Cet article est divisé en trois sections. La première aborde l’étude conventionnelle de la radicalisation, un terme utilisé pour définir le processus à travers lequel un individu ou un groupe considère la violence comme un moyen légitime d’action, et suggère « extrémisme violent » comme terme plus approprié. La deuxième examine la menace de l’extrémisme violent dans les villes occidentales. Il est important de mettre en évidence que la majorité des récentes attaques terroristes dans les villes européennes ont été exécutées par des terroristes locaux qui n’ont pas voyagé dans des zones de combat pour s’entraîner et ont fait usage de matériel et de technologie rudimentaire pour semer la terreur dans les sociétés d’accueil. La troisième section explore le rôle des centres urbains dans la prévention et pour contrecarrer l’extrémisme violent. L’article conclut que les villes se trouvent en première ligne dans le combat contre la radicalisation et ce sont des centres où il faut implémenter le « penser globalement et agir localement ».

Radicalisation

Le problème de la radicalisation a été objet d’étude pour les experts de la violence politique, qui ont essayé d’identifier comment et pourquoi des individus se tournent vers l’activisme et le terrorisme depuis les années soixante-dix. Les attaques de Madrid et Londres en 2004 et 2005 – inspirées par Al Qaida – ont posé une nouvelle fois la question de la radicalisation. Au contraire des auteurs du 9/11, ces attaquants ne sont pas venus de l’étranger. Il s’agissait d’individus qui sont nés et ont grandi en Europe. Comment sont-ils arrivés à faire usage du terrorisme et se tourner contre leurs propres concitoyens ? Pourquoi ont-ils été attirés par des idéologies extrémistes ? Qu’est-ce qui les a fait vulnérables face aux recruteurs ? Quelque chose – on suppose – a dû faire passer un individu « normal » à un terroriste.

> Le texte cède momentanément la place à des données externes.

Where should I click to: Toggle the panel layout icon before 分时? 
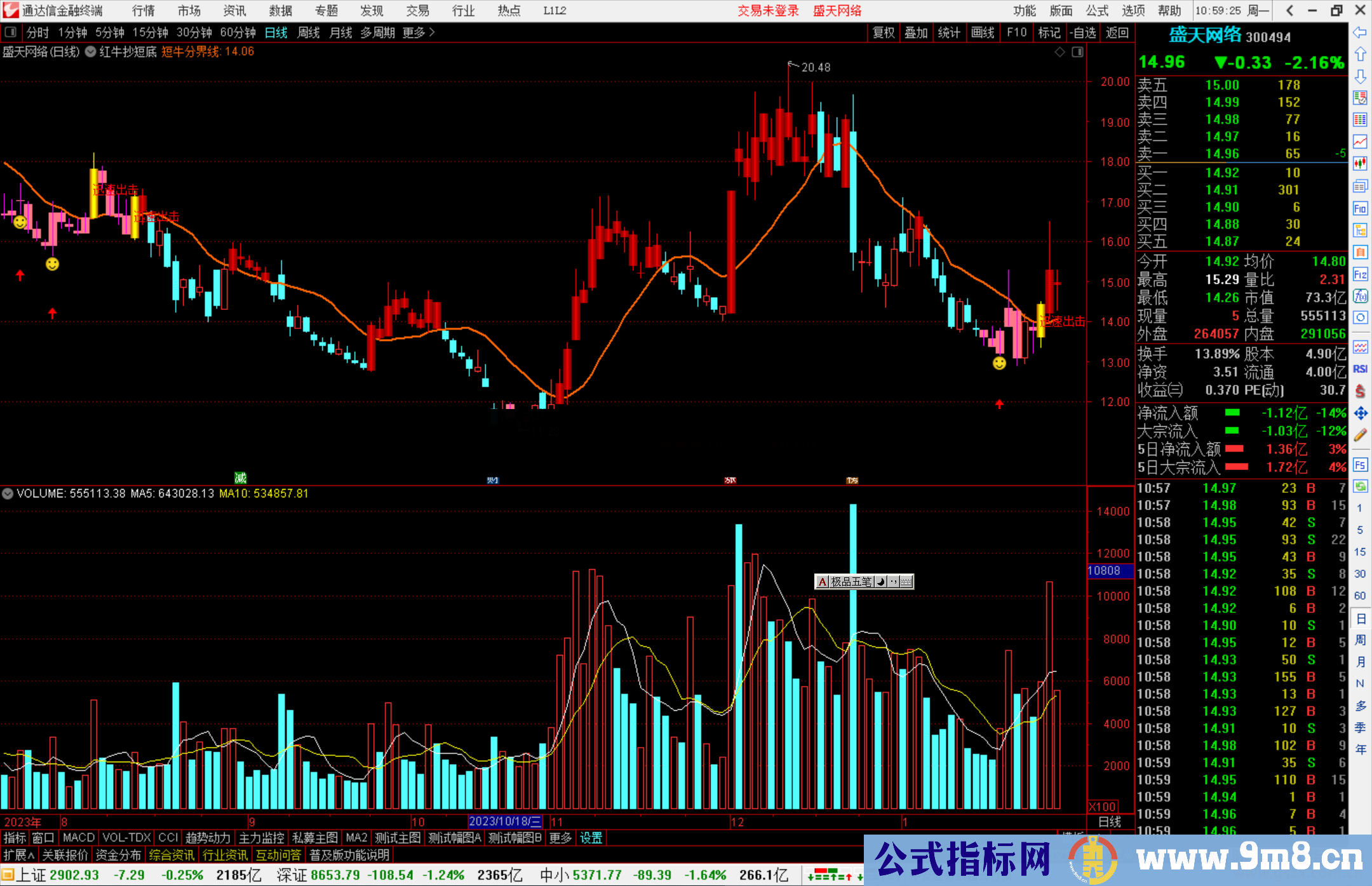pyautogui.click(x=10, y=32)
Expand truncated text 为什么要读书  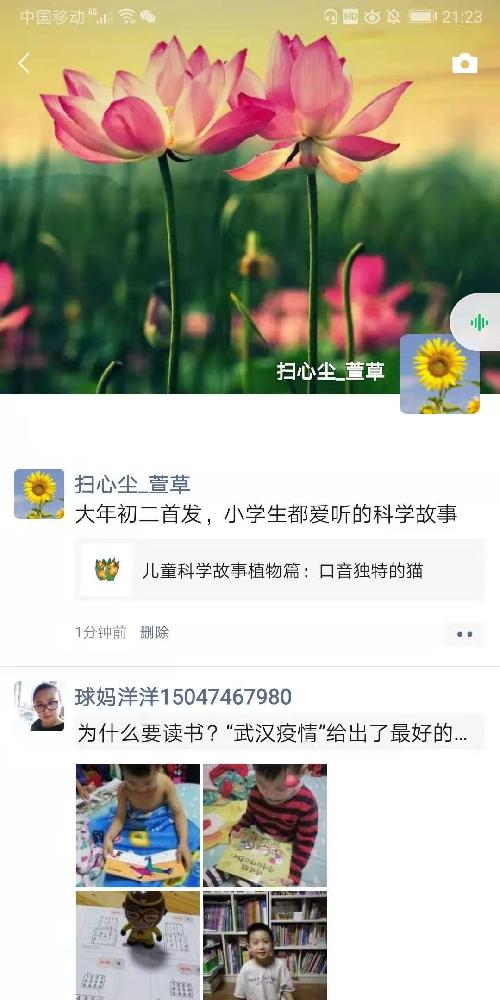pos(273,733)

Après les attaques de Madrid et de Londres, un nouveau concept de radicalisation a été introduit dans les débats publics sur le terrorisme. L’usage de « radicalisation » était supposé être clef pour illuminer le processus à travers lequel des individus ont recours à des opinions, vues et idées qui les guident à des actes terroristes. Le terme s’est rapidement développé en le Saint-Graal des efforts européens de la lutte contre le terrorisme (et plus tard dans le monde). Originellement, le terme a été formulé par une communauté épistémique, le Groupe d’experts de la Commission européenne sur la radicalisation violente qui définit la radicalisation comme « la socialisation à l’extrémisme qui se manifeste lui-même en terrorisme ».

Près de deux décennies plus tard, la collecte de réponses est encore en cours et les facteurs attractifs et répulsifs qui représentent la radicalisation continuent d’augmenter. Il n’y a pas de consensus au niveau scientifique quant aux raisons qui poussent des individus à se convertir en terroristes et pas une seule et unique voie de radicalisation n’a été identifiée. Différents facteurs ont été signalés, depuis l’idéologie et la religion à la situation socioéconomique et les caractéristiques personnelles et culturelles, mais leur séquencement exact et leur importance relative n’a pas résulté en un consensus. De plus, les différences de trajectoires personnelles dans le terrorisme et dans les environnements nationaux, régionaux et locaux empêchent une approche universelle et uniforme.

Le problème majeur dans la recherche sur la radicalisation est qu’il oublie un point essentiel : tous les terroristes sont radicaux mais pas tous les radicaux sont des terroristes. De fait, le soi-disant « agenda de la radicalisation » utilise des termes comme « radicalisation » et « radicalisation violente » de façon interchangeable et suggère qu’il existe une relation intime entre les deux. Des auteurs mentionnent la radicalisation violente comme un processus qui implique un comportement violent concret, alors que d’autres avancent que l’acceptation d’idées qui excusent ou justifient la violence est un indicateur de radicalisation violente. En revanche, Gilbert Ramsay défend que beaucoup de chercheurs sur le terrorisme sont dubitatifs vis-àvis de ces concepts, à cause des connections qu’ils font entre les idées problématiques et les comportements illégaux. Il est clair qu’il y a une distinction fondamentale qui doit être relevée entre ceux qui sont – rhétoriquement parlant – prédisposés à participer dans la violence politique et ceux qui sont prédisposés à être engagés dans l’activisme politique en général. En plus de suggérer un faux mécanisme de cause-conséquence entre les idées radicales et le comportement radical, le modèle de la « radicalisation » possède un pouvoir explicatif mais pas prédictif.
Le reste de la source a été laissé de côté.